JasparLamarCrabb The follow-up to UPTOWN Saturday NIGHT, LET'S DO IT AGAIN re-teams Bill Cosby and Sidney Poitier as a couple of lodge members determined to save their club by hypnotizing a scrawny boxer into becoming a fight champ. TV-star Jimmie Walker plays the boxer and he has about as much personality as a TV-dinner. The laughs comes not via Walker, although his character's name is priceless, or the idiotic plot, but almost single-handedly from Cosby, who's given one of his rare chances to break loose in a movie. It's a shame he's spent the last twenty five years squandering his comic sensibility on vapid sitcoms. Poitier directed, the funky music score is by Curtis Mayfield and the excellent title song is performed by the Staple Singers.

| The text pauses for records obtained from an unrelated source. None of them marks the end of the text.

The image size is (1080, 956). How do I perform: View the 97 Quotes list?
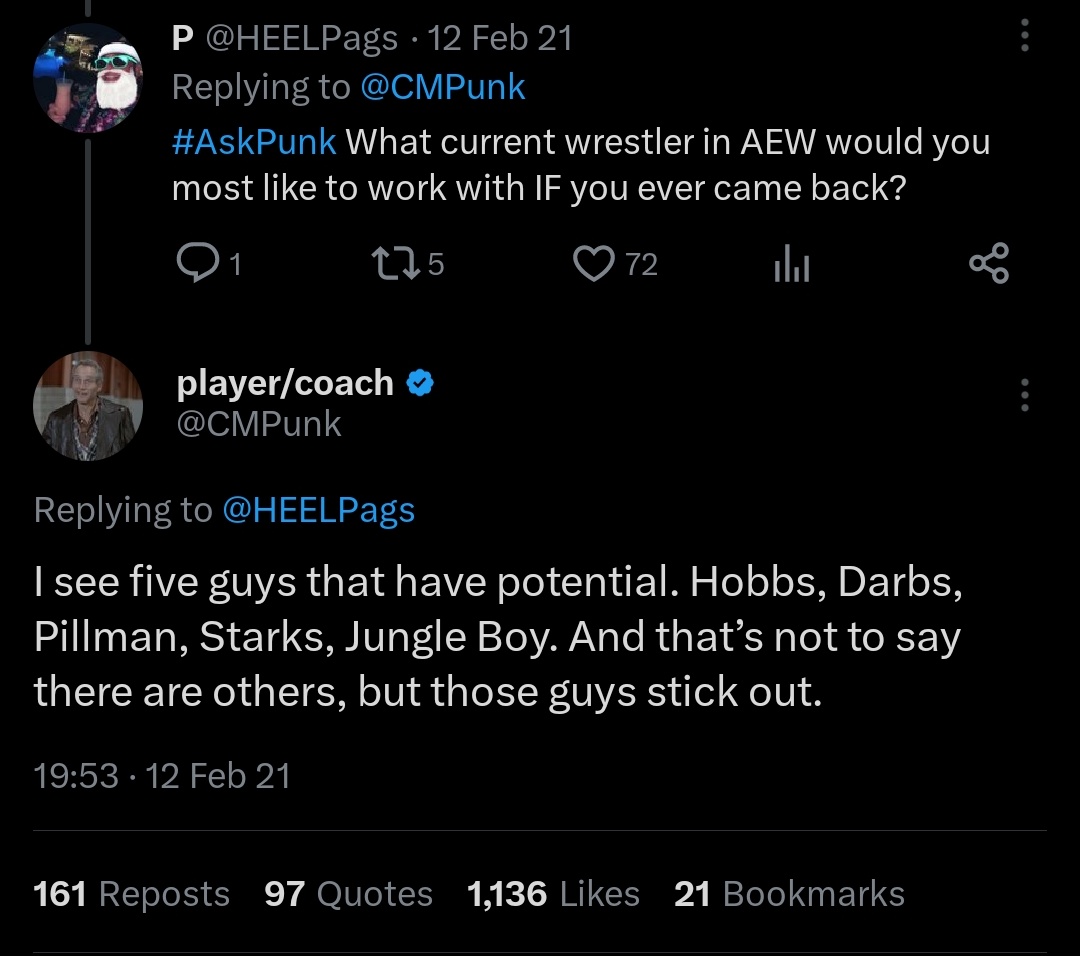point(348,893)
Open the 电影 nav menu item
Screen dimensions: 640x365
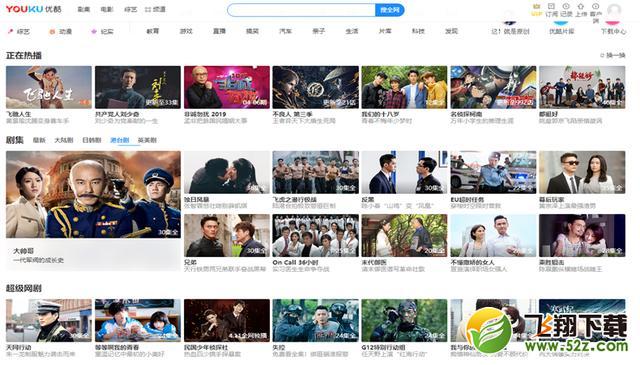coord(107,9)
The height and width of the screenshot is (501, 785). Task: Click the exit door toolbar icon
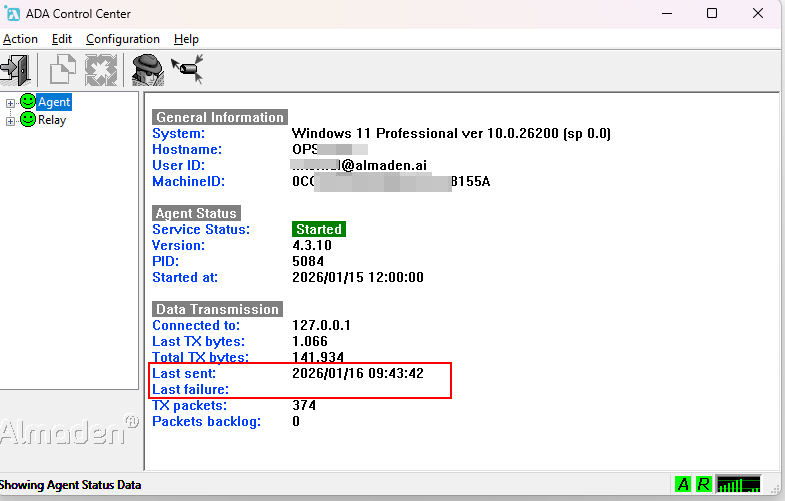tap(14, 70)
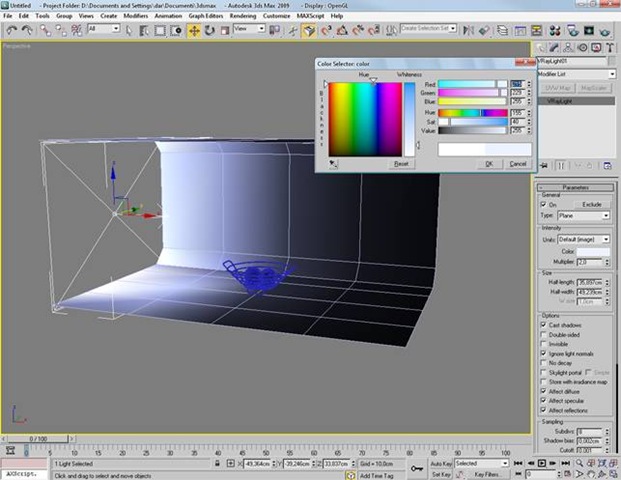Click the Set Key key icon
Image resolution: width=621 pixels, height=480 pixels.
pos(417,468)
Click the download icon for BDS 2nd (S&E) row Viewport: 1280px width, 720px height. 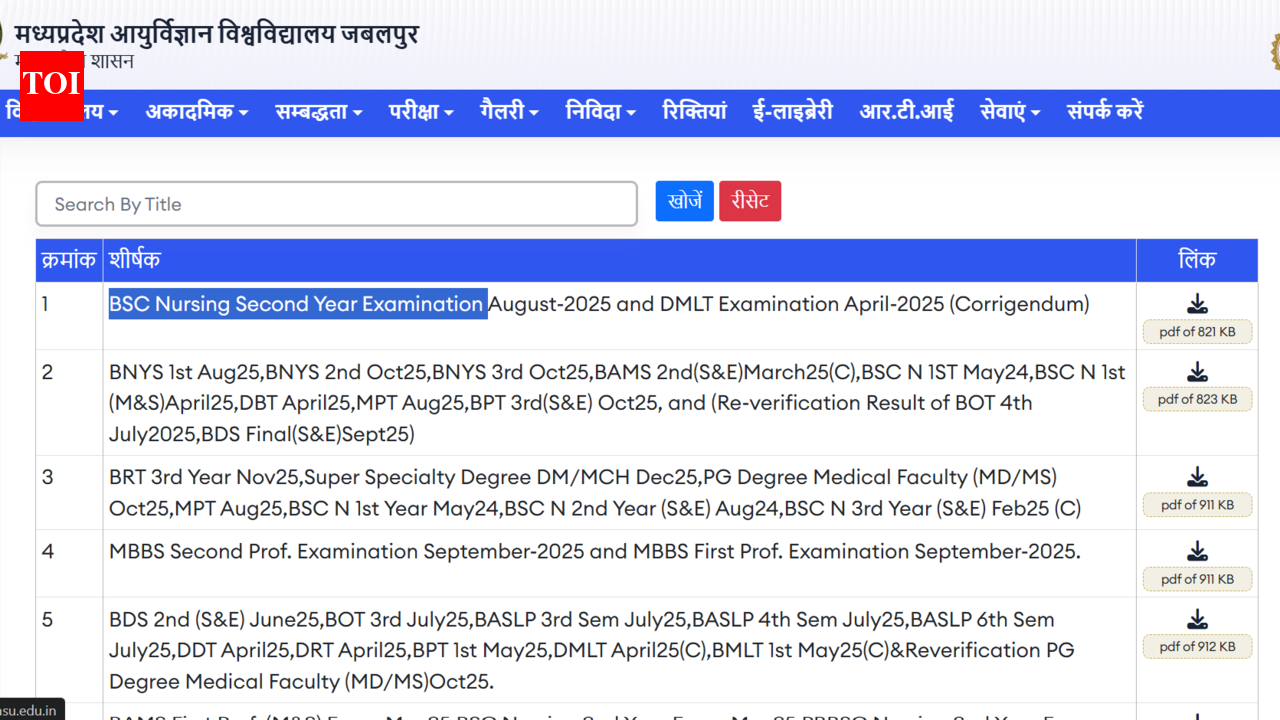pos(1197,617)
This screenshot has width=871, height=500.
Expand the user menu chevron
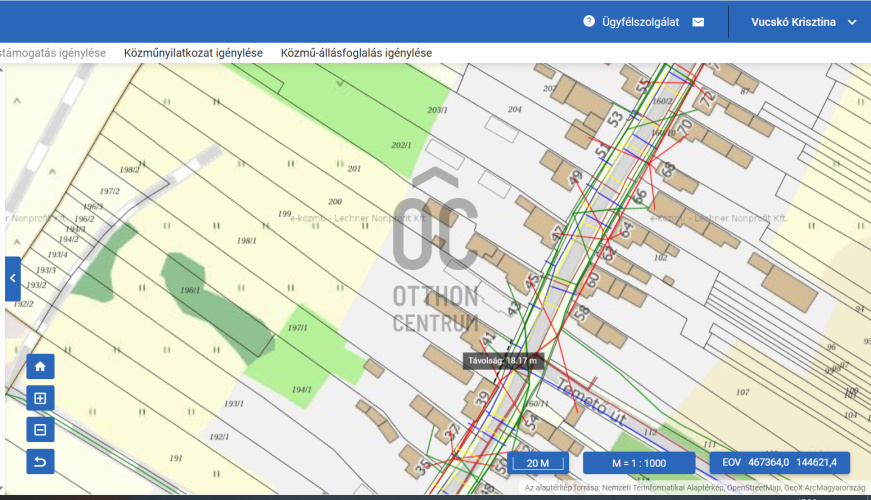point(852,22)
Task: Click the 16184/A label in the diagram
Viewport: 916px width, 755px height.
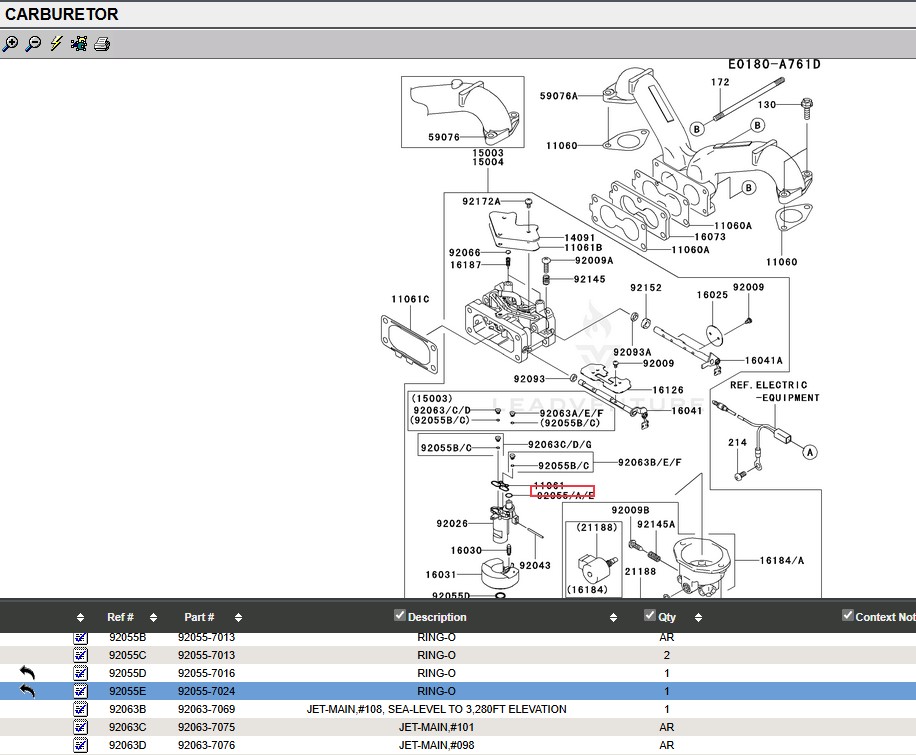Action: point(781,561)
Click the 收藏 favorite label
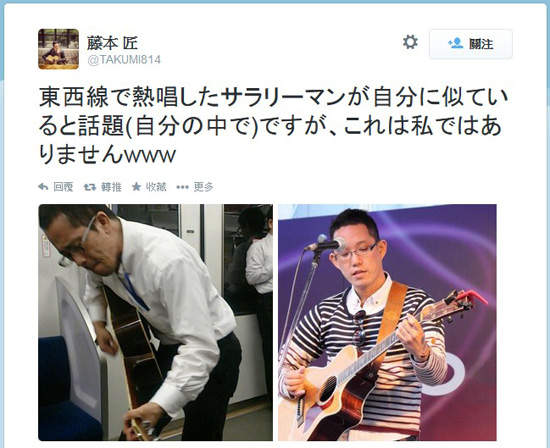Viewport: 550px width, 448px height. [156, 187]
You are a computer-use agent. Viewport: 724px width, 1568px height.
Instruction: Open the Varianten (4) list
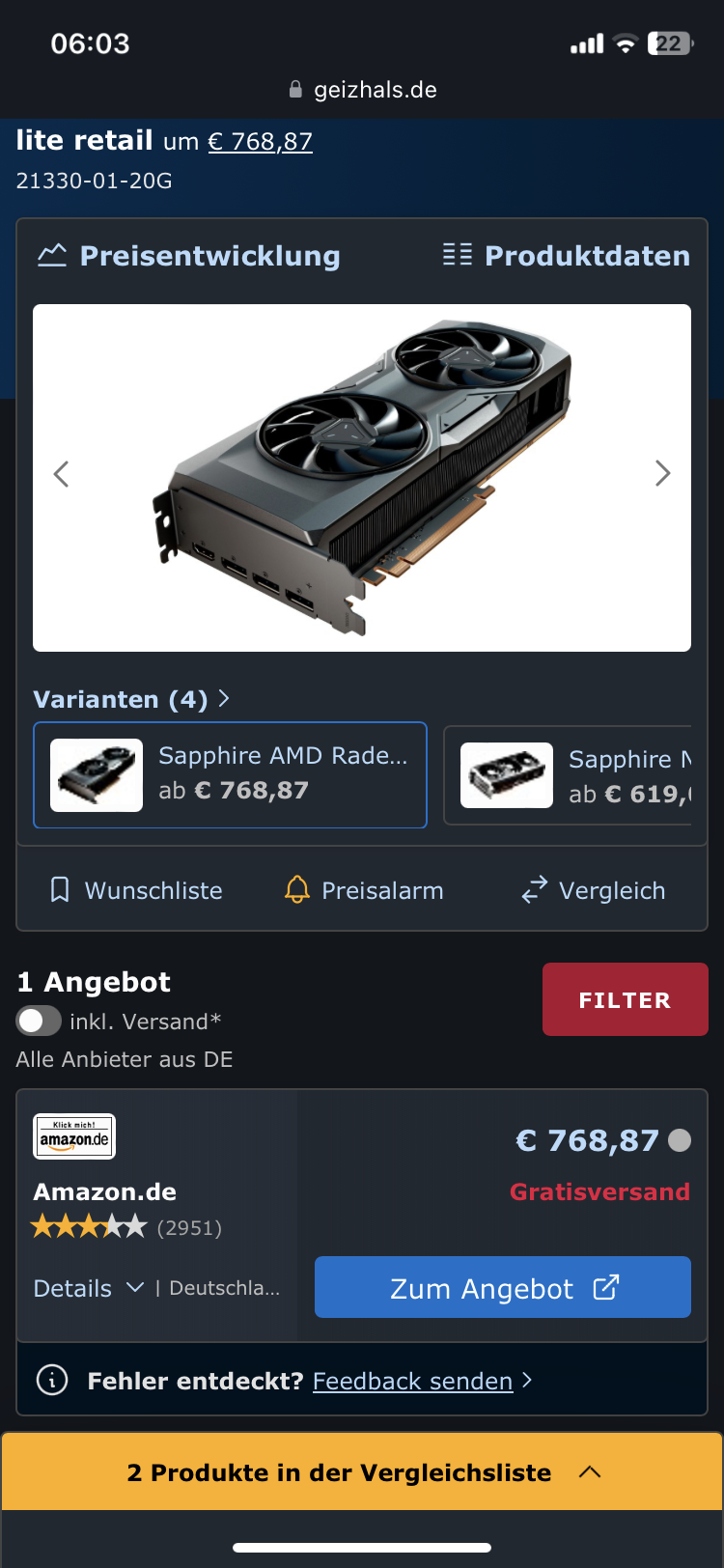(x=131, y=699)
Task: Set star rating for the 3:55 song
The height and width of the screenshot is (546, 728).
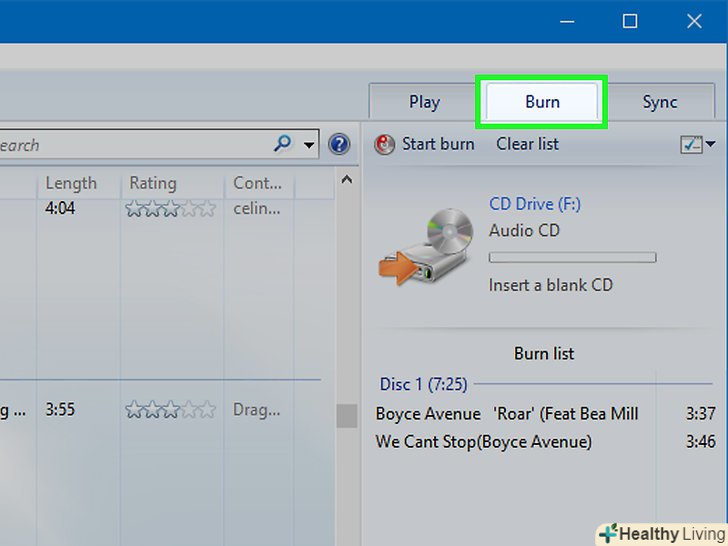Action: pyautogui.click(x=170, y=410)
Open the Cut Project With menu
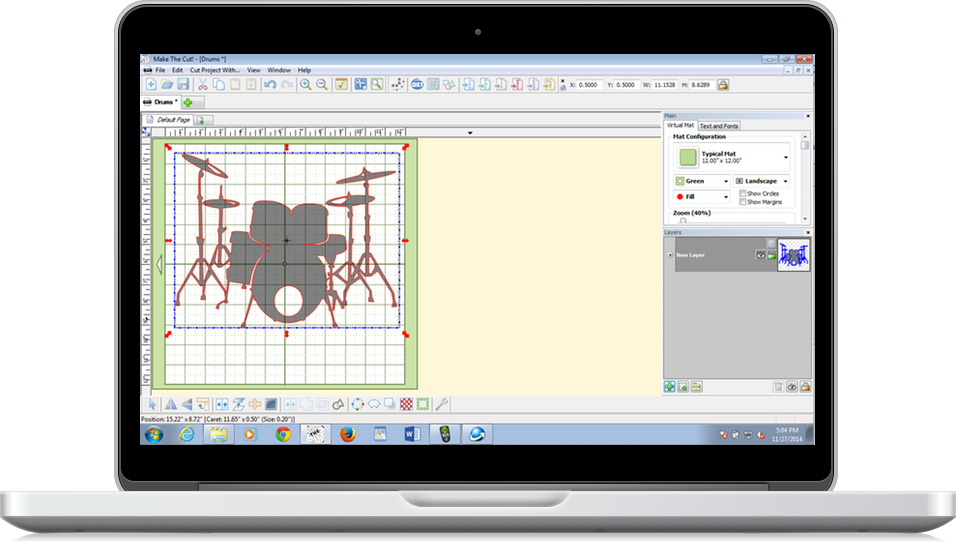The height and width of the screenshot is (542, 956). click(x=214, y=70)
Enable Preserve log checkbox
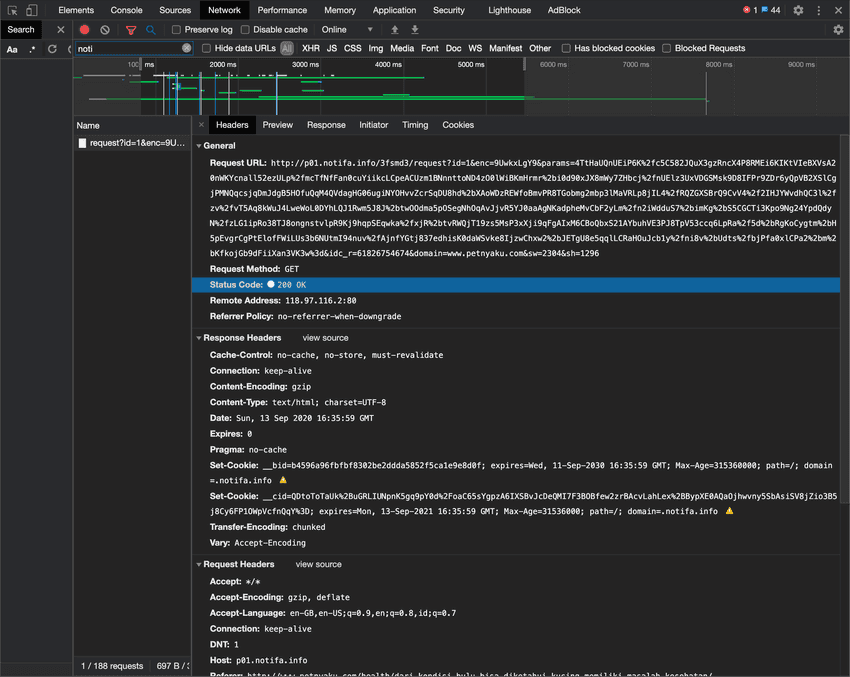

vchimpanzee Bill Cosby and Sidney Poitier play working class men who want to get rich. They come up with $20,000 for a scheme, but $18,000 of that comes from their lodge's building fund. The men take their wives to New Orleans and, while there, they see an opportunity in an inept boxer, played by Jimmie Walker, who has the opportunity to win the middleweight title. Poitier hypnotizes the boxer and makes him very confident, and the men pose as New York millionaires and place bets with a bookie (well played by John Amos) who later figures out what they did and wants to take advantage of the situation, possibly bringing down rival Biggie Smalls.Cosby is his usual self, only hipper (especially when he dresses in wild outfits to pretend to be rich). It's a real pleasure to see Poitier in a role that you can laugh at, since most of his characters have been so sophisticated. The two men together are great, especially when they are trying to get out of jams. I especially enjoyed seeing Cosby pretend to be a big-time gangster while talking on the phone. Walker, of course, was one of the best buffoons in 1970s TV, and he doesn't disappoint here. Even when his character is confident and talented, he still has that cartoonish quality about him. Curtis Mayfield's music, with vocal performances by the Staples Singers, added a lot to the movie. It wasn't quite a family movie, but it was quite clean compared to similar movies being made today, with very little cursing and not much to really object to.I had a good time.
willwebbesq Jimmy Walker has never been given the proper acclaim for his comedic talents. Watch this film for proof of the previous sentence. He is a treat as Bootney Farnsworth. I've seen this film 7-8 times and I still laugh out loud every time Walker is on screen. And to top it all off, you get on of the best performances of Bill Cosby's career and a great, though subtle, portrayal of a church elder/hypnotist.